作業指示 —
1. 鞍馬の神事の抜粋では、神事触れは何人で行うとされていますか。
2. 鞍馬の神事の抜粋を、最後の文の後から書き継いでください。

ページ抜粋 —
....
18時になると、「神事にまいらっしゃーれ」との掛け声を上げながら鞍馬街道を歩きます。その合図で松明に火が灯され、篝火も焚かれます。神事触れは2人で行い、1人は鞍馬寺仁王門前に置かれた神輿の前から、もう1人は鞍馬寺から南へ約400mに位置する下大惣仲間から出発します。神輿前から出発した者は、鞍馬寺から北へ約500m先の上大惣仲間のところまで向かい、下大惣仲間から出発した者は神輿前まで進みます。

祝詞奏上
のりとそうじょう

鞍馬寺の仁王門前石段上に安置された八所大明神神輿、由岐大明神神輿の前で祝詞を奏上します。

小松明
しょうたいまつ

19時頃から、幼児や小学生が小さな松明(トックリ)を担いで、大人に付き添われながら練り歩きます。
....
提供データ —

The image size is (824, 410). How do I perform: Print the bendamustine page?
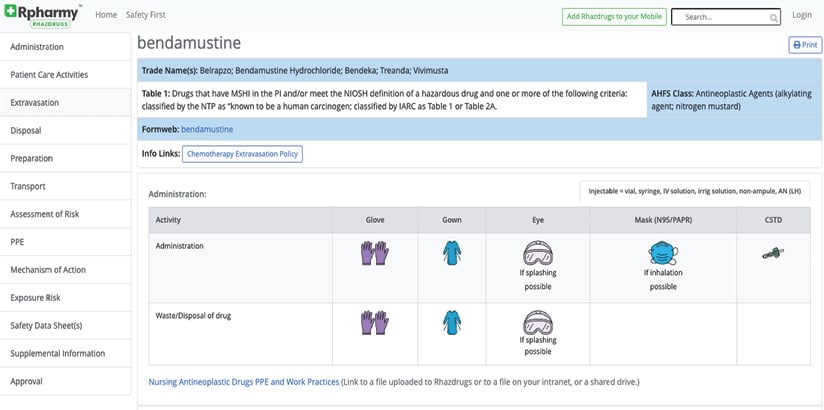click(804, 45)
....
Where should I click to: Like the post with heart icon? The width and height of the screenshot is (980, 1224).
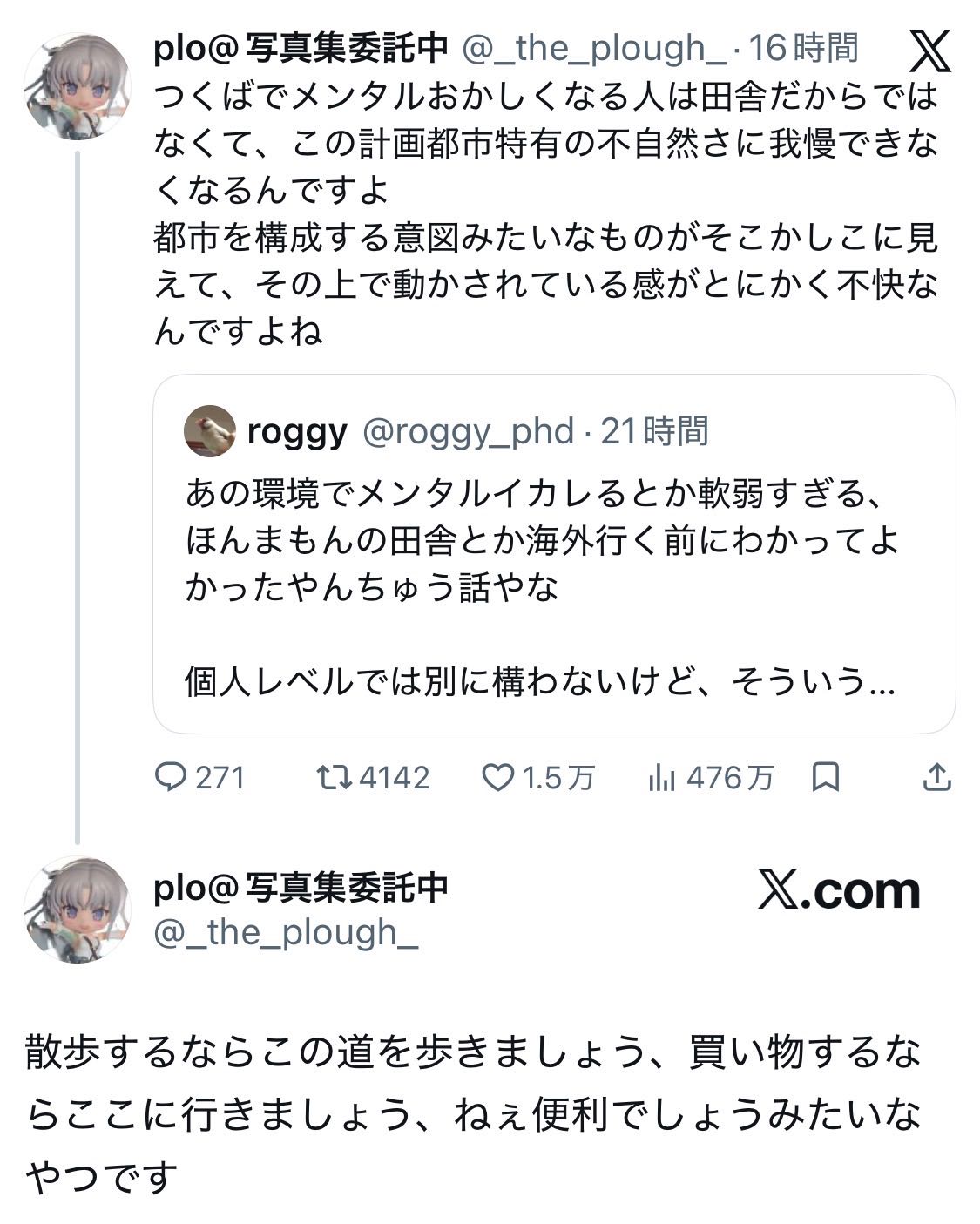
....
回答 —
1. 2人で行います。

2.
大松明
おおたいまつ

重さは約100キロ、直径1メートル、長さ5メートルにも及ぶ巨大な松明で、男衆が2、3人で担いで練り歩きます。

御旅所
おたびしょ

20時頃、お旅所に剣鉾や太鼓に鉦松明、大松明が立てられ、注連縄切りが行われます。注連縄は鳥居前と舞殿の二か所に張られています。

鞍馬寺仁王門前
くらまでらにおうもんまえ

21時頃までに鞍馬寺の仁王門前に大小約100本の松明が集まり、すべての松明が揃うと、注連縄切りが始まります。

注連縄切りの儀
しめなわきりのぎ

22時頃、太鼓の合図とともに「おおー」という警蹕(けいひつ)が上がり、青葉の精進竹に張られた注連縄が切られます。その後、神幸の儀が行われ、祝詞奏上などの神事が終わると、2基の神輿渡御が始まります。神輿は八所大明神、由岐大明神の順で参道の石段を降りて進みます。

チョッペンの儀
ちょっぺんのぎ

神輿渡御の際、神輿が鞍馬寺仁王門前の参道の石段を降りるときに「チョッペンの儀」が行われます。神輿の担い棒にぶら下がった2人の若者の足を周囲の者が持ち上げ、大の字に押し広げます。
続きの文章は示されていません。